Politics

The Carollo Continuum: Miami’s Favorite Political Time Loop Nears Its 20-Year Milestone

The Carollo Continuum: Miami’s Favorite Political Time Loop Nears Its 20-Year Milestone

In a development that will shock absolutely no one who has lived in Miami since the Bush administration, the Carollo brothers, Frank and Joe, Miami’s answer to the Succession writers’ room, are once again vying to occupy the exact same square of political real estate. Should Frank Carollo win back his old District 3 commission seat on Tuesday, the brothers will have pulled off an impressive political hat trick: 20 consecutive years of Carollo occupancy, a feat rivaled only by cockroaches and condo developers in sheer Miami durability.

Frank, the younger Carollo and a certified public accountant (a career that pairs naturally with lifelong political longevity), first claimed the District 3 throne in 2009. When his term ended in 2017, his older brother Joe stepped in, as if the seat came with a family deed and a home warranty. Joe later secured a second term, and now, having maxed out his time limit, he’s running for mayor, because in Miami politics, doors don’t close; they pivot.

If Frank regains the seat and serves his full term, Miami will reach 2029 having lived through two recessions, several climate-related near-disasters, and one uninterrupted Carollo dynasty.

But Frank wants voters to know this is purely coincidental. As he explained via text,the preferred medium of modern political sincerity, he and Joe are “two very different people with the same last name.” In other news, the ocean is two very different oceans with the same salt.

Still, Frank insists any victory will be earned through trust, performance, and presumably an unspoken appreciation for familial continuity in local government.
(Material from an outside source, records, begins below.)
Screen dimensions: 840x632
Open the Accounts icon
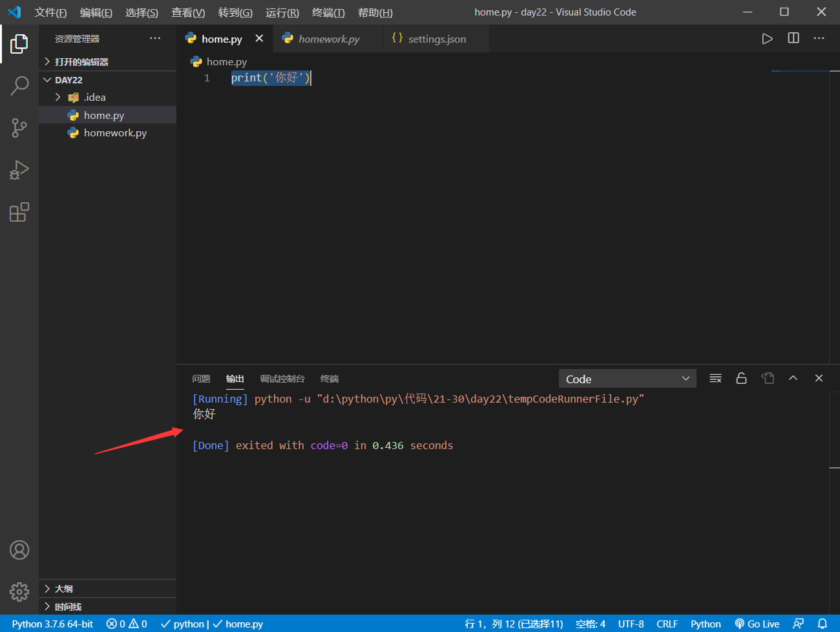[x=19, y=549]
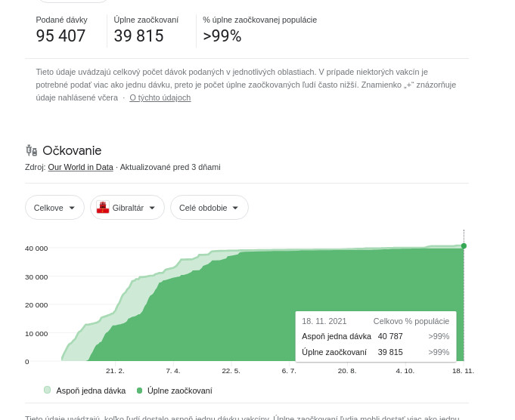Click the light green Aspoň jedna dávka legend dot
This screenshot has width=515, height=420.
point(48,391)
He faces seven challengers, a number that suggests at least a few Miamians are beginning to suspect that democracy should occasionally rotate its tires.

Miami voters, meanwhile, are also considering a referendum that would limit elected officials to two lifetime terms. Critics argue this could disqualify Frank from serving again, while supporters argue that’s exactly the point. The legal mechanics are, naturally, unclear, a hallmark of Miami governance second only to political families whose reunions double as strategy sessions.
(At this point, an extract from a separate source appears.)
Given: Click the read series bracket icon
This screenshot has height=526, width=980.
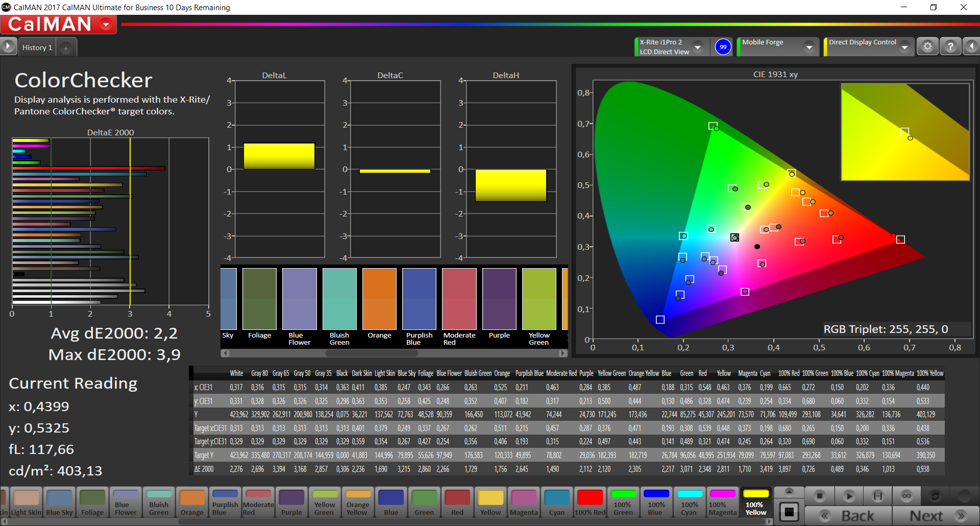Looking at the screenshot, I should 877,496.
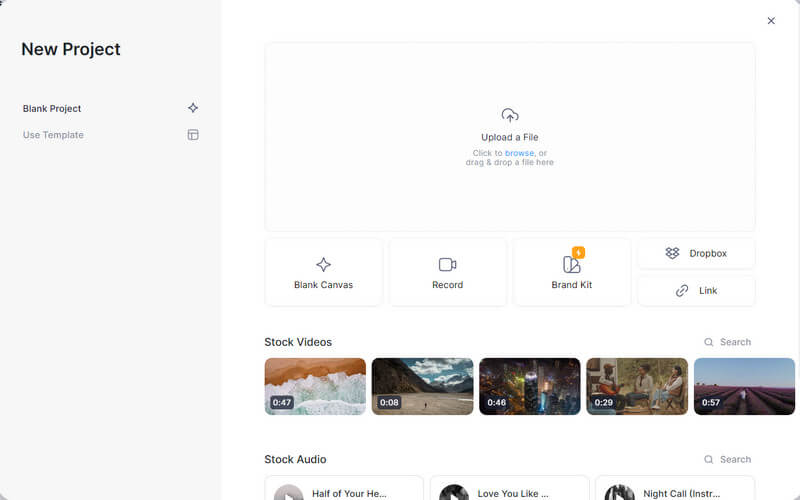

Opponents aren’t shy. Rolando Escalona, one of Frank’s rivals, says voters are tired of “the same political insiders controlling city hall”, a sentiment as old as Miami itself. Denise Galvez Turros predicts the referendum will pass and that Miami’s political dynasties are on their last legs, a bold claim for a city where political legacies are less “leg” and more “palm tree root system.”

Then there’s the possibility, delightful to observers, slightly less so to the HR department, that both Frank and Joe could serve in City Hall simultaneously. They assure voters they operate independently, as every political dynasty member has insisted since the dawn of dynasties. Joe even claims Frank would be the hardest commissioner to deal with, which in Miami is saying something.
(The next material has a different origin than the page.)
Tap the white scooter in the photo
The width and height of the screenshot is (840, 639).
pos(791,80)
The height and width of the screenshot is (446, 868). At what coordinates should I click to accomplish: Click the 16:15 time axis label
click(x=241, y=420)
Still, both pledge brotherly love and professional distance. “He has his own life. I have mine,” Joe says. It’s the kind of statement that would be more convincing were they not, in fact, aiming to run the same government.

Should term limits pass and challenge Frank’s hypothetical victory, he remains unbothered. He says he’s a “duly qualified candidate” and won’t be distracted. If Miami politics were a sport, this would be known as “playing through the constitutional ambiguity.”

In short: the Carollo era may or may not be ending, depending on voters, legal interpretations, and the gravitational pull of Miami’s dynastic politics. But one thing is certain: in a city built on reinvention, the Carollos remain its most stable infrastructure.